Big test for Davis Cuppers

MIKE ULMER -- Toronto Sun

, Last Updated: 10:52 AM ET

They were all there on the other end of the line, goofing and laughing, and if you're a Canadian Davis Cup tennis fan that's what you want. Our men's side, Daniel Nestor, Frank Dancevic, Frederic Niemeyer and Simon Larose, has been together in Bucharest, Romania going on a week, thriving in the particularly concentrated brand of anonymity that comes with being a Canadian tennis star.

"Sometimes it's better to play abroad," team captain Martin Laurendeau said. "There aren't many distractions."

It's a simple enough equation for the men to figure out, beat the Romanians on their own red court or kiss whatever worldwide progress they have made goodbye. Making matters harder will be the stubborn insistence of Romanian Andrei Pavel, the 15th-rated man in the world, to play for the other guys. Likewise Victor Hanescu, ranked 90th.

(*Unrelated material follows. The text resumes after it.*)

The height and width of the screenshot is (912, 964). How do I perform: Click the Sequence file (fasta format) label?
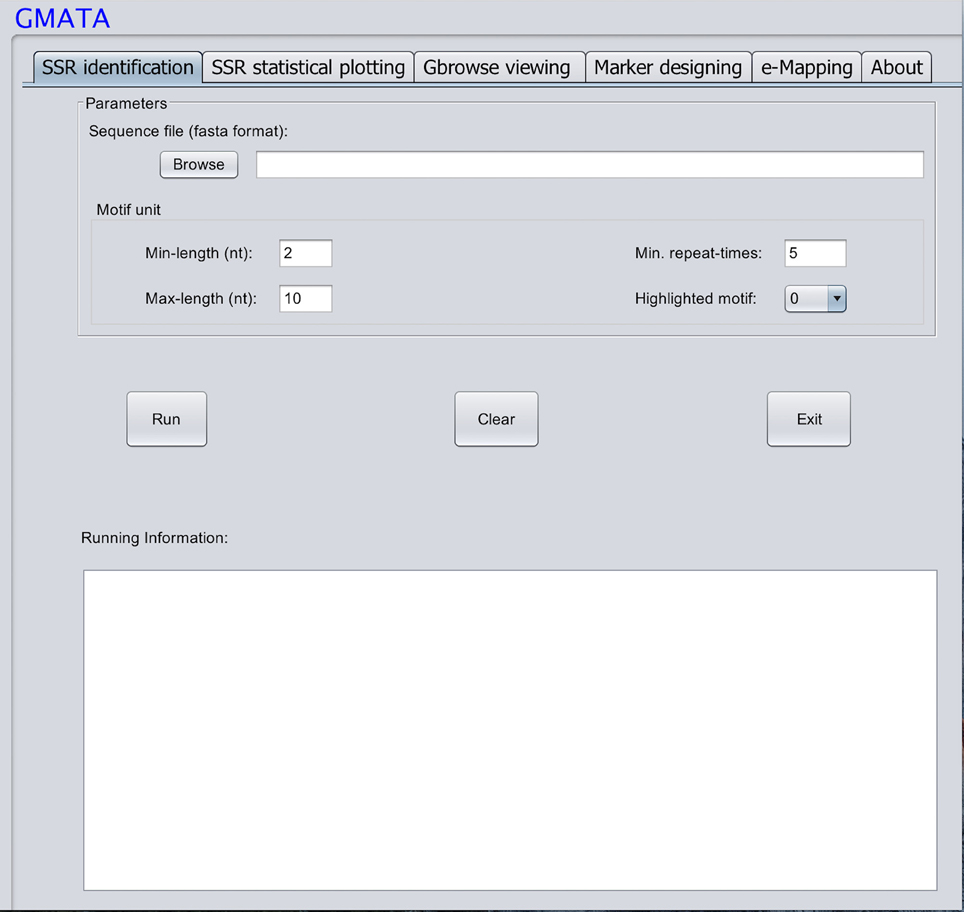coord(188,132)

Canada is ranked 19th in the world. The Romanians are ranked 13th. It now comes down to, as it almost always does, the results of a weekend in Romania.

DOUBLES

The Canadians will roll out Nestor, the U.S. Open doubles champion, and Olympic partner Niemeyer in the doubles event, no doubt against Pavel, who may be good enough to do it himself but will take either Victor Ionita or Florin Mergea along for the ride.

Nestor is a superb doubles player and Niemeyer is certainly able but the surface, a dank red clay that could turn a drag race into a dance marathon, does not favour a Canadian side used to the bang and volley of the hardcourt. Nestor, 30-17 in Davis Cup doubles play, is just 5-8 when playing on clay. Everything, from the surface to the type of ball has been chosen to favour the host Romanians.

"They'll do just about anything they can do to slow it down," Laurendeau said. "They're using about the heaviest balls going."

"Doubles is played more at the net so the game doesn't really change that much with the surface," Nestor said optimistically. "Of all the matches, we should be the most favoured in doubles."

True enough, but the Canadian singles side -- Dancevic, the top-rated Canadian and No. 207 in the world, and either Niemeyer or Simon Larose, who has battled back woes and other injuries -- must split their four matches to give the Nestor and Niemeyer team a chance. Nestor will not play in the singles.

This would be a good time for Dancevic, who turns 21 next week, to step up.

A year ago, Dancevic was an 11th-hour replacement for a dog-tired Nestor. His stirring four-set win over Brazil's Flavio Saretta at the Stampede Corral put Canada into the tournament's round of 16.

Since then, there have been moments, a win over Greg Rusedski in a Wimbledon warmup was probably the nicest.

WHIPLASH

But the Niagara Falls native was involved in a car accident a few days before the Masters Series tournament in Toronto that left him with a mild case of whiplash and he fell in the first round.

"After the tournament I rested up a bit and participated in a couple of challenges," Dancevic said. "I've been practising for a couple of weeks and I feel great."

Dancevic makes his living on his serve and forehand, so the slow ball and surface are not factors that play to his strength. He is winless in four Davis Cup matches on clay but remains hopeful.

"I think I'm pretty good at playing on different surfaces. I've been playing pretty good the past couple of weeks."

Still, the Davis Cup win a year ago generated a maelstrom of positive press clippings. Dancevic was lauded as Canada's greatest tennis prospect.

Now, in Bucharest, on an uninviting surface against an imminently formidable opponent, he gets to prove it.